The morning routine: up too early because I forgot to close the shutters and dawn comes very early these days. Climb sleepily into clothes. Stagger to the kitchen. Kettle on.

Can you believe that for the first 52 years of my life I eschewed coffee?  Now I can’t kick start my brain without it.

Well I could. And I did.  And boy do I realize it is the equivalent of artificial fertilizer.

I ought to go to bed earlier and rest properly. But this is Spring. Mad frenzy of work in the daylight hours. You can stay out there until 9pm before it gets too dark to see.

Wade through toast and peanut butter and then anoint myself ready for a havyfever, tick season event.

Still reeling from Lisa’s tick bite / Lyme scare story I have added my favourite tick repellent spray to my morning toilette.  It actually smells gorgeous. Which is good because my hayfever nasal spray doesn’t.

And for my second scene of spring I bring you the first mow of the season.

I even remembered to trickle charge the mower the day before.  What? Electricity for a mower?  My old Viking died after ten years of solid way too challenging service.

So when it came for a new one I went for the similar model and the same brand. But this one had been tweaked. No more yanking on the starter chord – just turn a key.

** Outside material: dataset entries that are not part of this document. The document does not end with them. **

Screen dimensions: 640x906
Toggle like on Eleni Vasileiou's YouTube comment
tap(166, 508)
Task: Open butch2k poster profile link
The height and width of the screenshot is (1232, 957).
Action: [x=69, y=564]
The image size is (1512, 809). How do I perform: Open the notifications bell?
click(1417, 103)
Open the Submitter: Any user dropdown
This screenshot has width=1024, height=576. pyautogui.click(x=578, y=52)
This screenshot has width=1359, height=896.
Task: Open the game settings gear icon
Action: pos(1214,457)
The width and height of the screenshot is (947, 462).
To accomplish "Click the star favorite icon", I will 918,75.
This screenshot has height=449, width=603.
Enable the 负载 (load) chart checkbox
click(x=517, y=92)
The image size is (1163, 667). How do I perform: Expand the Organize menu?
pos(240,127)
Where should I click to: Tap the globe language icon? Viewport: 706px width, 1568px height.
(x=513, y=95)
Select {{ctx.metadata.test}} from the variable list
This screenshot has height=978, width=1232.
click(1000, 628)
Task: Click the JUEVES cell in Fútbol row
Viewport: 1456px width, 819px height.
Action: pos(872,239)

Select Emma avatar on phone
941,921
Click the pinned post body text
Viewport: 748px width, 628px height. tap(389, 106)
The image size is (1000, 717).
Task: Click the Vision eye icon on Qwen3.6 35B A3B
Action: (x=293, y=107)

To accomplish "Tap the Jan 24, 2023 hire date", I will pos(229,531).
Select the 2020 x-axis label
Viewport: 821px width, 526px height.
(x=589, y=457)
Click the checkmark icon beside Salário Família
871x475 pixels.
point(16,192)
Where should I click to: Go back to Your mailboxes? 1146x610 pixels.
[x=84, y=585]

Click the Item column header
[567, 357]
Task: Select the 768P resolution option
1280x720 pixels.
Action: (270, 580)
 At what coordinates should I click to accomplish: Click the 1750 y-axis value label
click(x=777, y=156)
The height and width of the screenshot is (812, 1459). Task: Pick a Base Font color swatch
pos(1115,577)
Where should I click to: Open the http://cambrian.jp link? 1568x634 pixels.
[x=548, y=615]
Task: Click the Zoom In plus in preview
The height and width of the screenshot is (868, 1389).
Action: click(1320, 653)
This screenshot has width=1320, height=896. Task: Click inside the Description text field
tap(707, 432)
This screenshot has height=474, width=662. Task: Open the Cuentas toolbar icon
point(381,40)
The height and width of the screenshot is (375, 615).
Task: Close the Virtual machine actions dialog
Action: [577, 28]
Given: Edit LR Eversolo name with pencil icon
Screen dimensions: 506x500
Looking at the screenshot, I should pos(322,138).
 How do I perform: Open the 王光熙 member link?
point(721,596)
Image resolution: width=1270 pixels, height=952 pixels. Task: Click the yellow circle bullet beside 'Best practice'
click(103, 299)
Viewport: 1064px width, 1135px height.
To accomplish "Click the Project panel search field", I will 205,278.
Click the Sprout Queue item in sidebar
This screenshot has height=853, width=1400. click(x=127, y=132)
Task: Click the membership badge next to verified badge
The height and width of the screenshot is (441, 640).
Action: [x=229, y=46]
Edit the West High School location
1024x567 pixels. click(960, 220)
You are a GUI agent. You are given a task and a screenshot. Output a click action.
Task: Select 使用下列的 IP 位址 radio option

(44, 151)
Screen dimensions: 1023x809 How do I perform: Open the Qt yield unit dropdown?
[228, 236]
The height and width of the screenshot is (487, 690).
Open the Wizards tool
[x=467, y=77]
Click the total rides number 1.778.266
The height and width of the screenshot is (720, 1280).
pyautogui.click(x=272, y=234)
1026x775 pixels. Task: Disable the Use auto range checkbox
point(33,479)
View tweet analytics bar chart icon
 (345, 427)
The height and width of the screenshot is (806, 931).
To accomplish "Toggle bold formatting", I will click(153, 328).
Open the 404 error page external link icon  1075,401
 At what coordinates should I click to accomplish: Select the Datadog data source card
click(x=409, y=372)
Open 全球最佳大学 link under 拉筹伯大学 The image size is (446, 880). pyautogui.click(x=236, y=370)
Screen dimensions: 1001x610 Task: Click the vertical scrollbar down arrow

You know how it is when you don’t realize you really, really needed something labour saving until you have it?

It’s a joy.

I positively twinkle through the six hours of mowing it takes to turn this garden into something more pleasing.

I could have gone to the lower terraces – they are in sore need of a mow to cut the heads off the nascent blackthorn, cherry seedlings, chestnut saplings and brambles that are trying to grow in my lawns.

But in spring you can’t neglect all the hundreds of other things on the list. So I’ll try and get down to the lower terraces before the grass grows to knee high and I have to resort to the strimmer.

Right now I have exactly six minutes before Bebère and Etienne arrive to rebuild our falling down pergola in the courtyard. And they don’t start their working day here on this farm without their favourite elixir – coffee.